Stated goal
Render everything in the data below from the line containing "Describe the element" down to the line containing "at that location." as a Markdown table with the columns Row and Line, skipping blank lines and omitting the pictures.
+++
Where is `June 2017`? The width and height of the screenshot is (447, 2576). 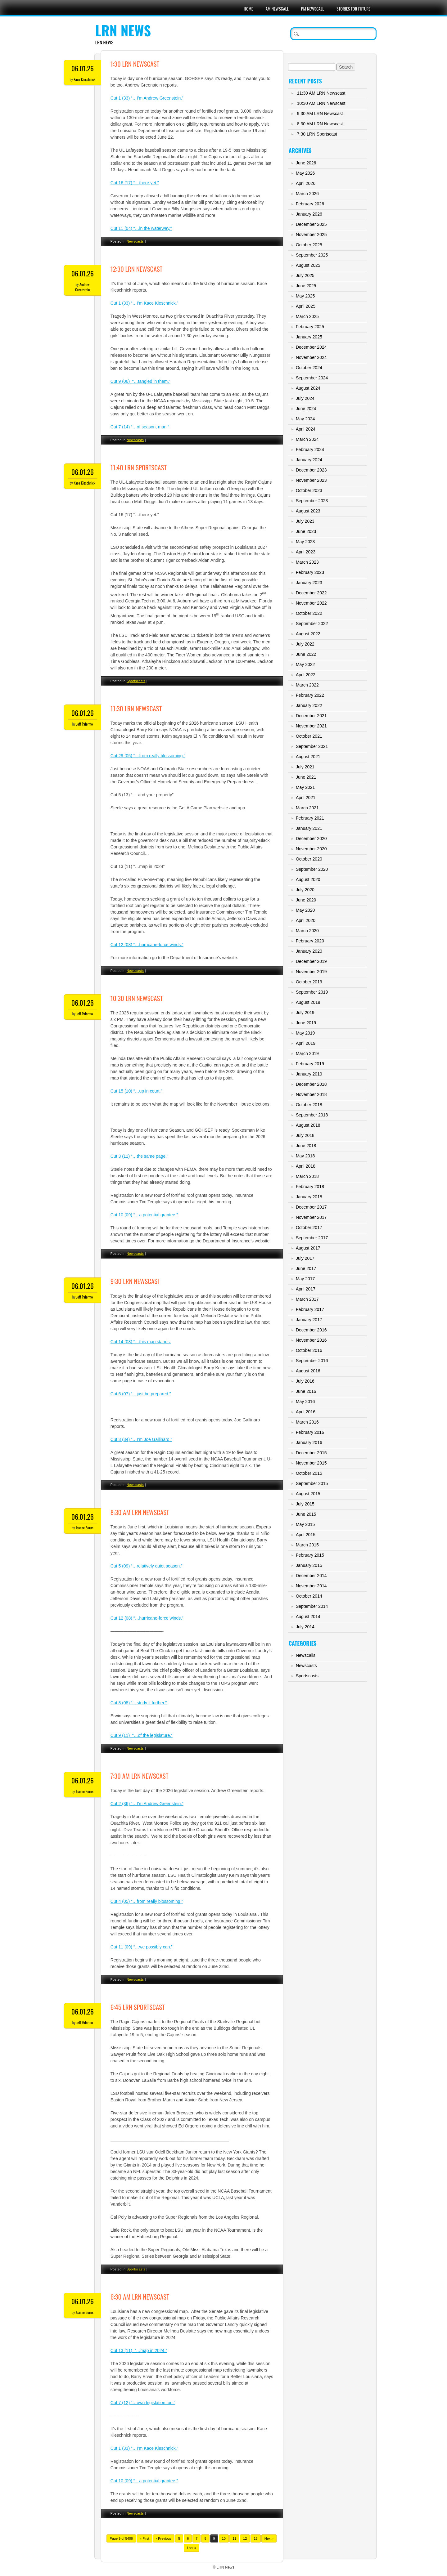
June 2017 is located at coordinates (306, 1268).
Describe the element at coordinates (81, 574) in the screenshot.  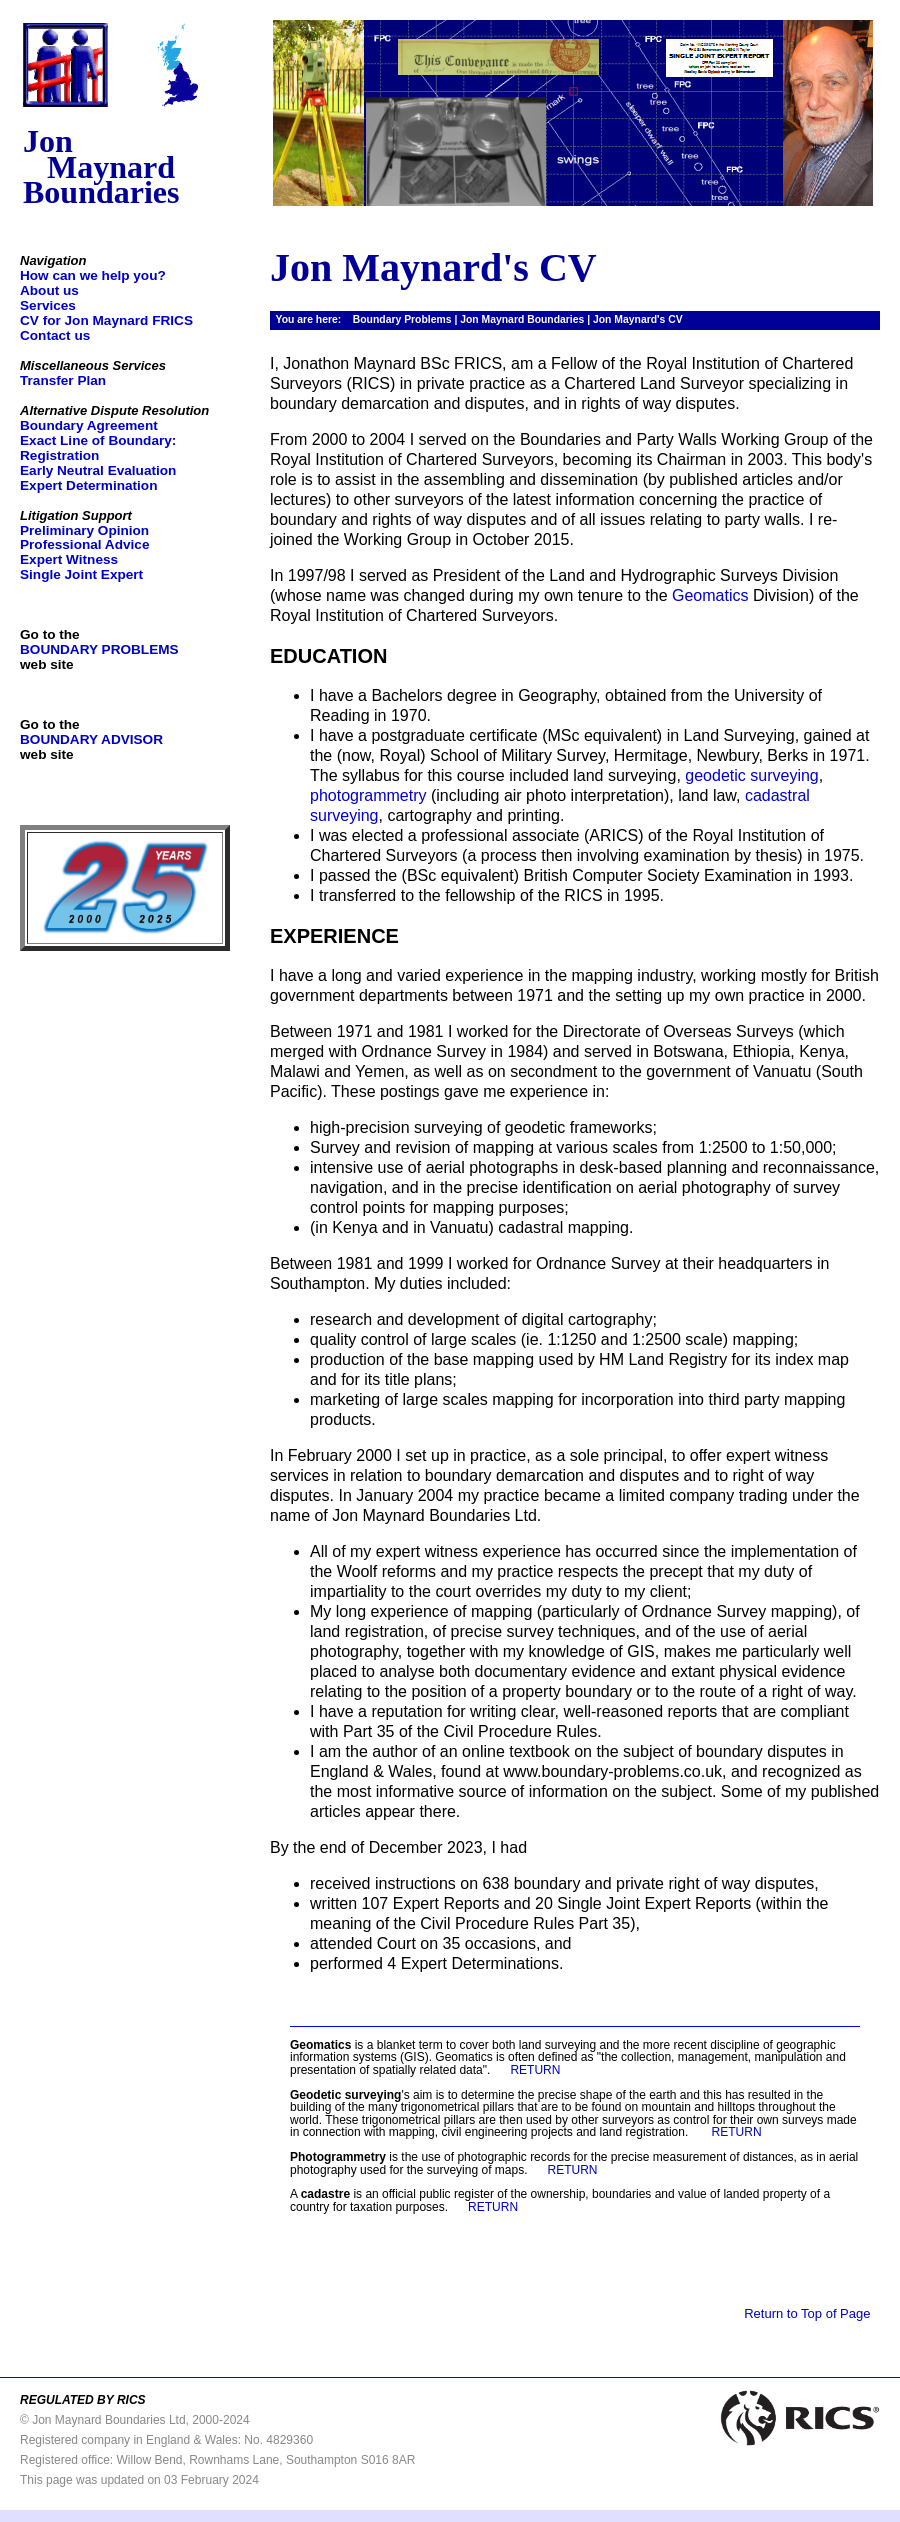
I see `Single Joint Expert` at that location.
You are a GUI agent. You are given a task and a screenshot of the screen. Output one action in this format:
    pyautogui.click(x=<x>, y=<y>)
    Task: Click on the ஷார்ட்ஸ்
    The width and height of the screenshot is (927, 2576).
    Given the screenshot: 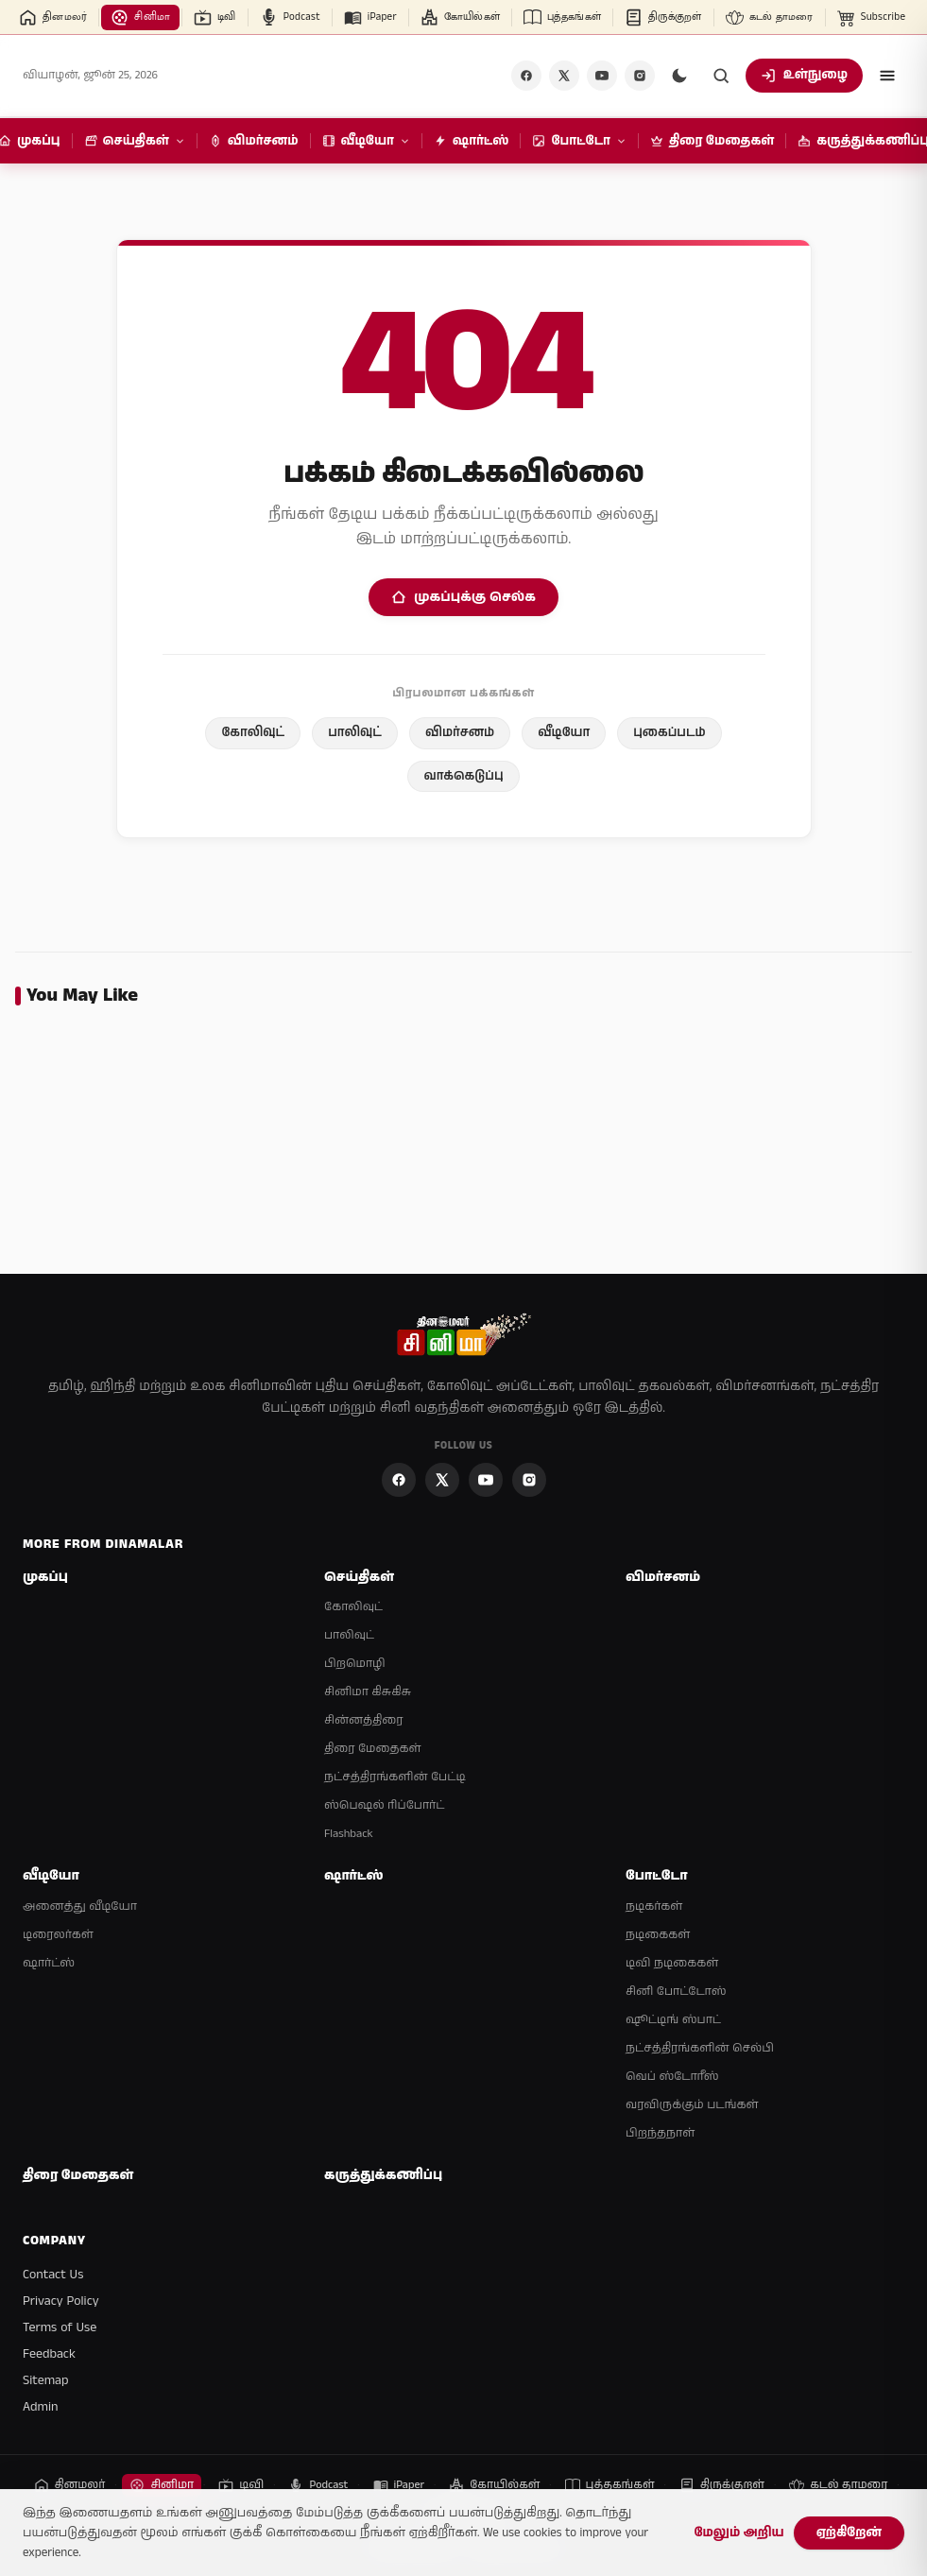 What is the action you would take?
    pyautogui.click(x=49, y=1963)
    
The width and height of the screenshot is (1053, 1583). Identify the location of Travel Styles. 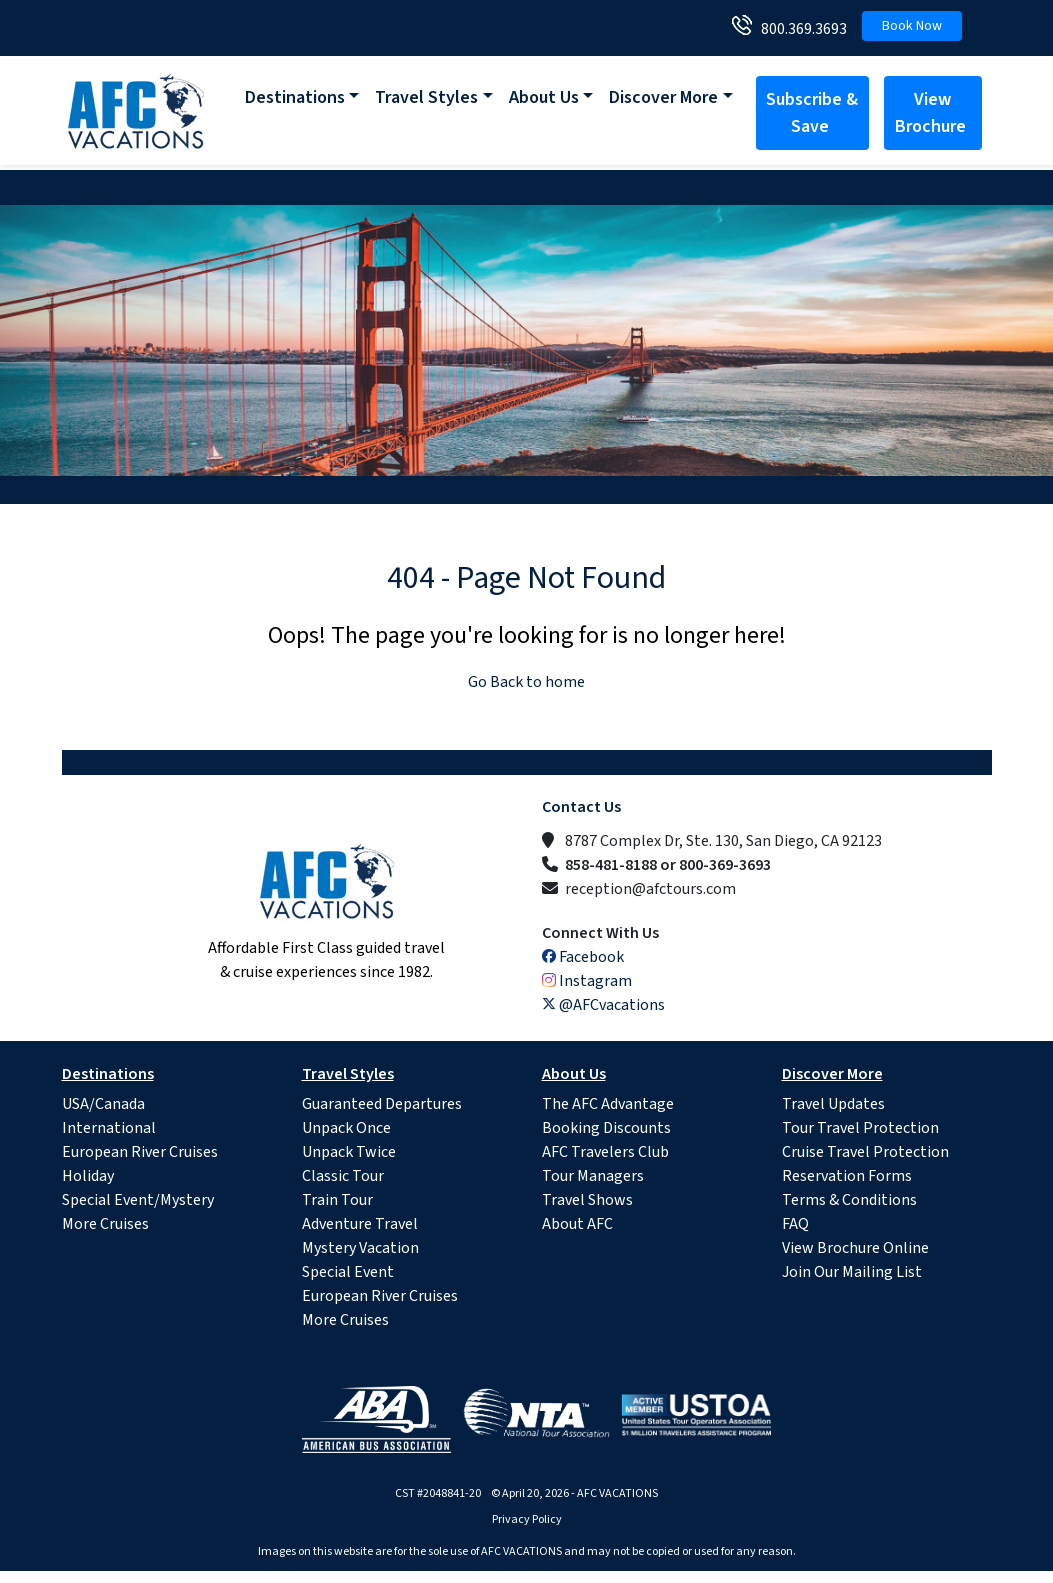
+++
Answer below
| Row | Line |
|---|---|
| 1 | Describe the element at coordinates (81, 574) in the screenshot.   |
| 2 | I see `Single Joint Expert` at that location. |